Abstract
This paper conducts a comprehensive study on the effects of the air presence in the oil on the leakage and rotordynamic coefficients of a long-smooth seal (inner diameter D = 89.306 mm, radial clearance Cr = 0.140 mm, and length-diameter ratio L/D = 0.65) under laminar-two-phase flow conditions. The mixture consists of air and silicone oil with inlet GVF (gas volume fraction) up to 10%.
Tests are performed at inlet temperature Ti = 39.4 °C, exit pressure Pe = 6.9 bars, pressure drop PD = 31 and 37.9 bars, and rotor speed ω = 5, 7.5, and 10 krpm. The test seal is always concentric with the rotor, and no intentional fluid pre-rotation is provided at the seal inlet.
The complex dynamic stiffness coefficients Hij of the test seal are measured and fitted by the frequency-independent direct stiffness K, cross-coupled stiffness k, direct damping C, cross-coupled damping c, direct virtual-mass M, and cross-coupled virtual-mass mq coefficients.
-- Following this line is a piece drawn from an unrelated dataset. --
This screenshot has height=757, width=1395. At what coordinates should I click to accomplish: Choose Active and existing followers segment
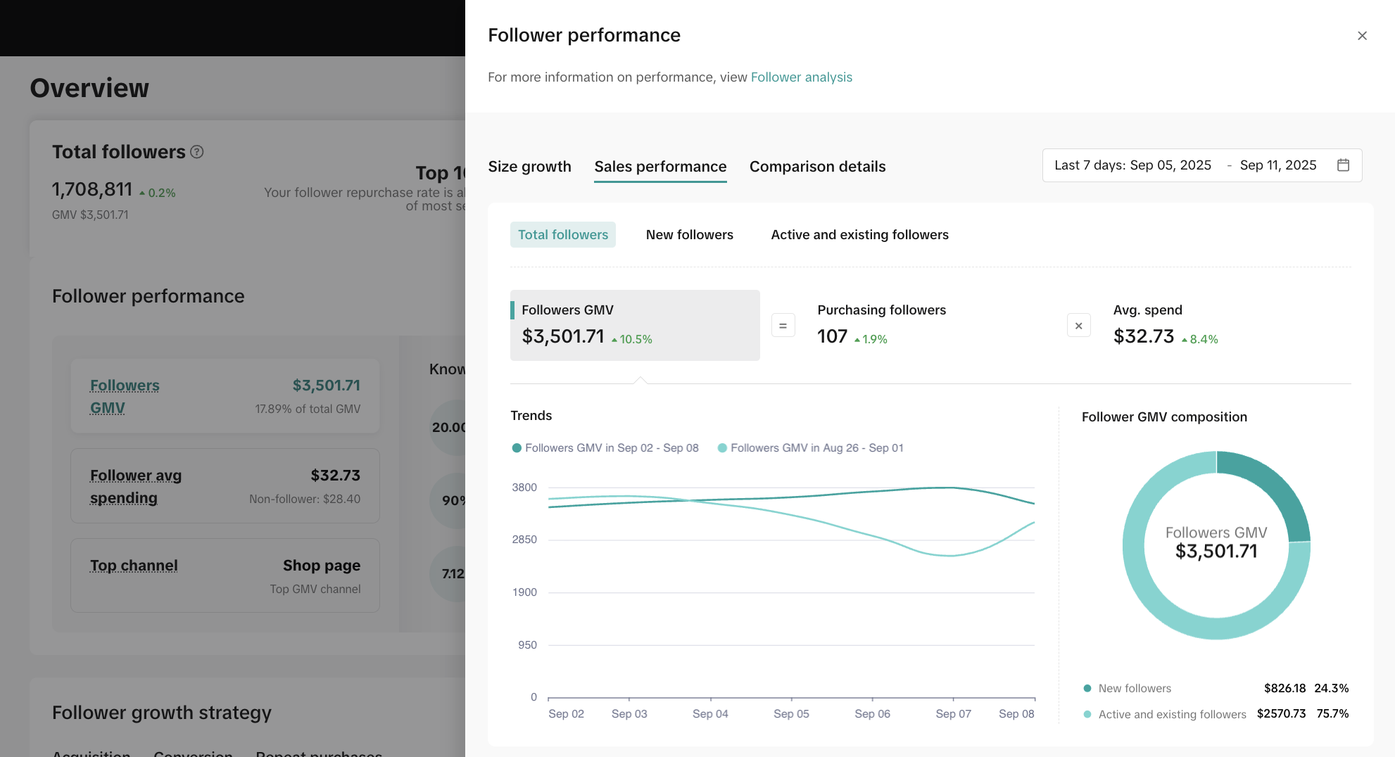point(859,235)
Under laminar flow conditions, increasing inlet GVF has negligible effects on K, k, C, and effective damping Ceff, while it decreases c and M. These trends are correctly predicted by San Andrés’s bulk-flow model with laminar flow friction formula. As inlet GVF increases, measured leakage flow rate ṁ increases slightly. In general, the predictions of K, k, C, c, Ceff, and ṁ are reasonably close to measurements.